INPUT:
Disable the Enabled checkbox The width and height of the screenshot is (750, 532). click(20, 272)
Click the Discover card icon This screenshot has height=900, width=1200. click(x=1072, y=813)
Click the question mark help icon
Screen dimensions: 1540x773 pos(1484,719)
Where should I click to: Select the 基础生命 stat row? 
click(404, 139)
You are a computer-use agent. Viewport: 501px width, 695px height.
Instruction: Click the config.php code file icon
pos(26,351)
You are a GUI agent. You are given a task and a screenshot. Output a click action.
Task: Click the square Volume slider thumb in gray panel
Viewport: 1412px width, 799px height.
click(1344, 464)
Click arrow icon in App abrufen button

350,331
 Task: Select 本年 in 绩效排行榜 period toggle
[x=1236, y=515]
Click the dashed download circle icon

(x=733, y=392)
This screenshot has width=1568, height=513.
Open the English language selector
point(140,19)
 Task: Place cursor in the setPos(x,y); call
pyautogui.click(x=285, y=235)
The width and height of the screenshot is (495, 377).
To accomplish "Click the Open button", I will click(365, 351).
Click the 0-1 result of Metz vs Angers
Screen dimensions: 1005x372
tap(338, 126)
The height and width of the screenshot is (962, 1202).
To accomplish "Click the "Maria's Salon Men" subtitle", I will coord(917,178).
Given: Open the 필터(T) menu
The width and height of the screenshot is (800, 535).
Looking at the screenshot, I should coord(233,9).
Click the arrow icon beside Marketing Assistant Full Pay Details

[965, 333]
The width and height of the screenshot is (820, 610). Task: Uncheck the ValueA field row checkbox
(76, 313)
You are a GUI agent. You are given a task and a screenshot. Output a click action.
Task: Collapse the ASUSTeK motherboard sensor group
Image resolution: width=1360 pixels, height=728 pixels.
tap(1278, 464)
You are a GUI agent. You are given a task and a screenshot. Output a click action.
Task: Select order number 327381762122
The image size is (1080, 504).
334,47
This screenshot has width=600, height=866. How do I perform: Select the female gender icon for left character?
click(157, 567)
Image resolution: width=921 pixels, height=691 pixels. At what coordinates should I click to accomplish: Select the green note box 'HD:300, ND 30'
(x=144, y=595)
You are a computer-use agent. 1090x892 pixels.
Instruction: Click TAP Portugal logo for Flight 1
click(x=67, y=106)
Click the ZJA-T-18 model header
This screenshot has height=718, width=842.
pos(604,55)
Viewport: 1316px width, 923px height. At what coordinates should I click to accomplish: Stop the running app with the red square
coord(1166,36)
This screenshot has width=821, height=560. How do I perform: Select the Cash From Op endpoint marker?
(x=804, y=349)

EXERCISE:
Nothing but the lines from the one with "Instruction: Click TAP" through the final line of the data belongs in the answer, and they must match exactly.

EXERCISE RESULT:
Instruction: Click TAP Portugal logo for Flight 1
click(x=67, y=106)
Click the ZJA-T-18 model header
This screenshot has height=718, width=842.
pos(604,55)
Viewport: 1316px width, 923px height. At what coordinates should I click to accomplish: Stop the running app with the red square
coord(1166,36)
This screenshot has width=821, height=560. How do I perform: Select the Cash From Op endpoint marker?
(x=804, y=349)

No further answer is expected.